Types are used to regulate calls to update methods. A reference of type Buffer only allows access to regular methods. If the reference has type Buffer^ it also allows access to update methods.

For instance, a copy method between buffers could be written like this:

def copy(from: Buffer[T], to: Buffer[T]^): Unit =
  for i <- 0 until from.size do
    to.append(from(i))

The type of the Buffer arguments makes it clear which buffer is modified and which buffer is read-only. Note that the distinction between C and C^ applies to all types C extending trait Mutable. For other capability types the two forms are equivalent.

Global Capabilities

In traditional object capability systems, global capabilities are ruled out. Indeed, if we rely on controlling accesses simply by scoping rules, global capabilities don't make much sense since they allow unrestricted access everywhere.

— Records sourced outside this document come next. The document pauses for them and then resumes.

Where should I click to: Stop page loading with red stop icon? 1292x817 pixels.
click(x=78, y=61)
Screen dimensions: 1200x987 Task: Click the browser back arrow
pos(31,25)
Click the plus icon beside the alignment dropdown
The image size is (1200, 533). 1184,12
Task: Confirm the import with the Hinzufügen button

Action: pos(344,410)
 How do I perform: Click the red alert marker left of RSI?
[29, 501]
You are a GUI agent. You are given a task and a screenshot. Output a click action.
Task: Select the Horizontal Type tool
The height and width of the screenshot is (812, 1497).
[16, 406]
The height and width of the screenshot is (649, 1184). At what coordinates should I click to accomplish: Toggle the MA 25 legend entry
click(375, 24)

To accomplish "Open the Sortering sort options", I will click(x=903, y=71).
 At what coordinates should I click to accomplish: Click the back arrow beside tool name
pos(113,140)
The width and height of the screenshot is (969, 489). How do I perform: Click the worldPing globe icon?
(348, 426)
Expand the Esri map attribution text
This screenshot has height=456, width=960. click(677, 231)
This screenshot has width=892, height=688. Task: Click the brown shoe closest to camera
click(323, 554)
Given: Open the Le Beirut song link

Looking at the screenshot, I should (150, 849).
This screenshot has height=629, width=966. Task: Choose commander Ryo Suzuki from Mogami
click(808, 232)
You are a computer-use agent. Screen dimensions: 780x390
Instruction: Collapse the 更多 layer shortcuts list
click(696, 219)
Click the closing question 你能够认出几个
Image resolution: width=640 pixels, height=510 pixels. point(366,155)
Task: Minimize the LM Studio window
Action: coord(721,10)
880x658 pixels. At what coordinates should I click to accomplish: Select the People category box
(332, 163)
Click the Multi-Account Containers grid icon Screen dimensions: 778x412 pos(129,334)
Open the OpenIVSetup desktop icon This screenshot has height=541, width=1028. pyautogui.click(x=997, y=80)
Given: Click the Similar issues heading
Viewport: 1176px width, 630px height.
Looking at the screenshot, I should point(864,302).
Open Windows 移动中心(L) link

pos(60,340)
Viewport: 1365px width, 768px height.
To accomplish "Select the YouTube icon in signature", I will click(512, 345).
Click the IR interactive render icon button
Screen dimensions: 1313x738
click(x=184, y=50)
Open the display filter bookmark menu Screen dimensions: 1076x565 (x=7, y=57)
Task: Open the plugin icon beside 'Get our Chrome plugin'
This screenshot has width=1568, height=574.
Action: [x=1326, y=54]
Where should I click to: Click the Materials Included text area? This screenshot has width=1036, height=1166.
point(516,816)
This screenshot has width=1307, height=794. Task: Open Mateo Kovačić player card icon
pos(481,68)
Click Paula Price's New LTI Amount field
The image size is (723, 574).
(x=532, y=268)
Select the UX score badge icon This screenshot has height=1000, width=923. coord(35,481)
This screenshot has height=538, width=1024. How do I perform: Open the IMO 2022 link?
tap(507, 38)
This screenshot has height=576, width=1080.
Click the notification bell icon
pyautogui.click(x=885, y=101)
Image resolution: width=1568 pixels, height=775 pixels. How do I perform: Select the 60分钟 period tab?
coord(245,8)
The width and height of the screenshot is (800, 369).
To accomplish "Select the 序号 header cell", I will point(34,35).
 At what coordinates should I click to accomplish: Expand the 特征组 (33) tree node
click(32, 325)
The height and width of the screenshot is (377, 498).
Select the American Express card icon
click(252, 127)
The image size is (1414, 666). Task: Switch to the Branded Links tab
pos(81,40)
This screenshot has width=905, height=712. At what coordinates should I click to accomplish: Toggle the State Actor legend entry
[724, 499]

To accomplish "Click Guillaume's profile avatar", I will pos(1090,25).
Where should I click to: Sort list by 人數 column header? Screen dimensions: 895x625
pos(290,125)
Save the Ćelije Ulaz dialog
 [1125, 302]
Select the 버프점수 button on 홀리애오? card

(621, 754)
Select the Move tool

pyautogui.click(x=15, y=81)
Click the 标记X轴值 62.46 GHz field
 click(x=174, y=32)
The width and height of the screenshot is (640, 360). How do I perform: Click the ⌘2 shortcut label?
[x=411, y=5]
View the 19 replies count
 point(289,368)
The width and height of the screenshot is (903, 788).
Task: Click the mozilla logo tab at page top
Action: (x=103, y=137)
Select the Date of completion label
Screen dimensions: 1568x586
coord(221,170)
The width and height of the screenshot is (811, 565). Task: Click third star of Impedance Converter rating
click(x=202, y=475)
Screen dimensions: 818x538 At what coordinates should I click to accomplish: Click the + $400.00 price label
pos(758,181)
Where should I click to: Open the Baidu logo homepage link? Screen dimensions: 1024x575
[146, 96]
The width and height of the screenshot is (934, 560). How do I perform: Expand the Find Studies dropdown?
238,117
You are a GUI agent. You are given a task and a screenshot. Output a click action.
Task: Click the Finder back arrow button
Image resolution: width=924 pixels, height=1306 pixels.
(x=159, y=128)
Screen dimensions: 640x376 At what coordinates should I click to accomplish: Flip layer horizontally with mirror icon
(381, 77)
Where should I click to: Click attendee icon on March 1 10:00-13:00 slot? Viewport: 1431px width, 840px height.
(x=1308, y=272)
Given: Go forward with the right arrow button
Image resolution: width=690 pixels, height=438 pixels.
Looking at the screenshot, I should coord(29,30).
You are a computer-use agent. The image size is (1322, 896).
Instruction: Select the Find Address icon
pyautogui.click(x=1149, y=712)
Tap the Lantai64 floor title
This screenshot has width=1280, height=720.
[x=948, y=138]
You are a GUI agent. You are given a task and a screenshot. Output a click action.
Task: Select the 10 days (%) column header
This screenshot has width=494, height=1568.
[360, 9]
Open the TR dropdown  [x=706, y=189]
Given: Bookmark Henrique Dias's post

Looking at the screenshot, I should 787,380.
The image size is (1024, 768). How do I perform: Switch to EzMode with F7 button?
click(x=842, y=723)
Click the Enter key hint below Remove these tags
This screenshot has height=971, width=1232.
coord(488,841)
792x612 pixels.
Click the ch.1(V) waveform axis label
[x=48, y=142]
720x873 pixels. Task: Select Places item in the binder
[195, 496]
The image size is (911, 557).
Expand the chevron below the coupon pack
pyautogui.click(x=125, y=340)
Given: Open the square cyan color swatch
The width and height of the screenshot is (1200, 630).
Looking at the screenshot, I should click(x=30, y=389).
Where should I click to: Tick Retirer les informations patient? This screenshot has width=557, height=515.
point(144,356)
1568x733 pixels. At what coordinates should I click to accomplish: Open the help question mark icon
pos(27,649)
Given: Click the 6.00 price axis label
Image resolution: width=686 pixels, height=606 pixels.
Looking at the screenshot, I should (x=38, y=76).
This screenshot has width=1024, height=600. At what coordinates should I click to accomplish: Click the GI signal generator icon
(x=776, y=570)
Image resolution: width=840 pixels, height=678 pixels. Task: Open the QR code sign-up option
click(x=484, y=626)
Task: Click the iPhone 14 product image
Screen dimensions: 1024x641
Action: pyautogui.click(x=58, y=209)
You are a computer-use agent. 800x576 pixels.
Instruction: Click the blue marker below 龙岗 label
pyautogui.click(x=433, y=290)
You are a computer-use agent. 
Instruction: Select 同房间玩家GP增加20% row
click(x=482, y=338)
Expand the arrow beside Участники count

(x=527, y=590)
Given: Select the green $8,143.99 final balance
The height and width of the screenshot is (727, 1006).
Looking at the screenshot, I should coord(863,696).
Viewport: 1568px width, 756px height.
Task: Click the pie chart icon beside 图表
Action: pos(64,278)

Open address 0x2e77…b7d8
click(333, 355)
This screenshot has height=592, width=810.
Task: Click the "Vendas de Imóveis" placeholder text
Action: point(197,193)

But with tracked capabilities, we have another means to control access via tracked types. Consequently global capabilities can be allowed. For instance, here is a Console object:

object Console {
  val in: File = ...
  val out: File = ...
}

Here, in, and out are of type File, so Console.in, and Console.out are global capabilities. A function () => Console.out.println("hi") would have type () ->{Console.out} Unit. It could not be passed into a context expecting a pure function.

Allowing global capabilities like Console.out is quite useful since it means that we don't need to fundamentally change a system's architecture to make it capability-safe. In traditional capability systems all capabilities provided by the host system have to be passed as parameters into the main entry point and from there to all functions that need access. This usually requires a global refactoring of the code base and can lead to more complex code.

Summary

Scala 3's capabilities are both more convenient and more expressive than traditional ones. They are more convenient since using clauses allow to pass capabilities implicitly down a call chain and global capabilities reduce the need for such call chains in the first place. And they are more expressive, since tracked capabilities allow to describe and constrain the effects of computations. Furthermore, one can distinguish read-only and update capabilities and one can ensure that updates are only to unshared references.